Scatter plots of Aβ, tau, and p-tau ELISAs in 3×Tg-AD mice. Levels of Aβ₄₀ (A) and Aβ₄₂ (B) extracted with Tris-buffer. Quantification of Aβ₄₀ (C) and Aβ₄₂ (D) after extraction with GHCl. Total human tau (E) and p-tau (F) were determined by ELISA as well. Each data point corresponds to one mouse. mo = months; GHCl = guanidine hydrochloride; M = male; F = female p-tau (S396) = phosphorylated tau at serine 396.

Fig. 5

Western blot analysis of 3×Tg-AD mice at 7, 12–16, and 18 months, 3 human AD and 3 human NDC cases using RIPA homogenates of gray matter. All blots were re-probed for β-actin as a loading control. A) 22C11 is an antibody against amino acids 66–81 of AβPP. 2) CT9AβPP detects the last 9 amino acids of AβPP. C) Tau (HT7 clone) recognized amino acids 159–163 of human tau. mo = months; Tg = transgenic; wt = wild-type; AD = Alzheimer’s disease; NDC = non-demented control.

Fig. 6

HPLC and Western blots of 7 month-old 3×Tg-AD mice. Fractions 1, 2, and 3 from the FPLC were each run on a C8 column developed with 0–60% water/acetonitrile containing 0.1% TFA. A total of 8 fractions were collected and submitted to WB analysis using antibodies against Aβ₄₀ (A), Aβ₄₂ (B), CT9AβPP (C) and tau (D).
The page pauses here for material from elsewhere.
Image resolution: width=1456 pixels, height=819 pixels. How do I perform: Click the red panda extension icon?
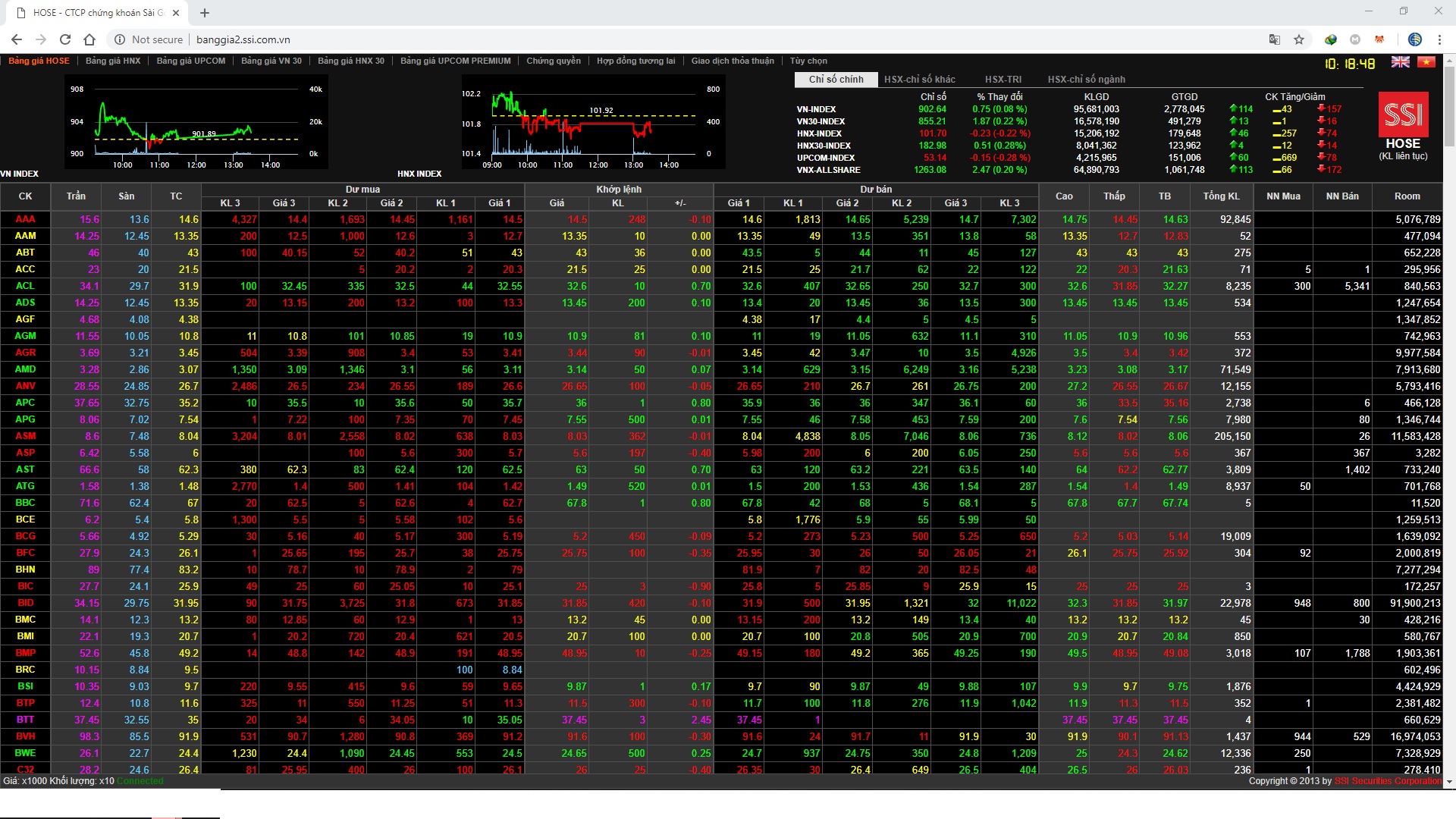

Lanes 9 in the Aβ₄₀ (A) and Aβ₄₂ (B) WB contain a purified peptide as a standard. HPLC = high performance liquid chromatography; FPLC = fast protein liquid chromatography; min = minutes.

Fig. 7

HPLC and Western blots of 12 to 16 month-old 3×Tg-AD mice. Fractions 1, 2, and 3 from the FPLC were each run on a C8 column developed with 0–60% water/acetonitrile containing 0.1% TFA. A total of 8 fractions were collected and submitted to WB analysis using antibodies against Aβ₄₀ (A), Aβ₄₂ (B), CT9AβPP (C), and tau (D). Lanes 9 in the Aβ₄₀ (A) and Aβ₄₂ (B) WB contain a purified peptide as a standard. HPLC = high performance liquid chromatography; FPLC = fast protein liquid chromatography; min = minutes.

Fig. 8

HPLC and Western blots of 18 month-old 3×Tg-AD mice. Fractions 1, 2, and 3 from the FPLC were each run on a C8 column developed with 0–60% water/acetonitrile containing 0.1% TFA. A total of 8 fractions were collected and submitted to WB analysis using antibodies against Aβ₄₀ (A), Aβ₄₂ (B), CT9AβPP (C), and tau (D). Lanes 9 in the Aβ₄₀ (A) and Aβ₄₂ (B) WB contain a purified peptide as a standard. HPLC = high performance liquid chromatography; FPLC = fast protein liquid chromatography; min = minutes.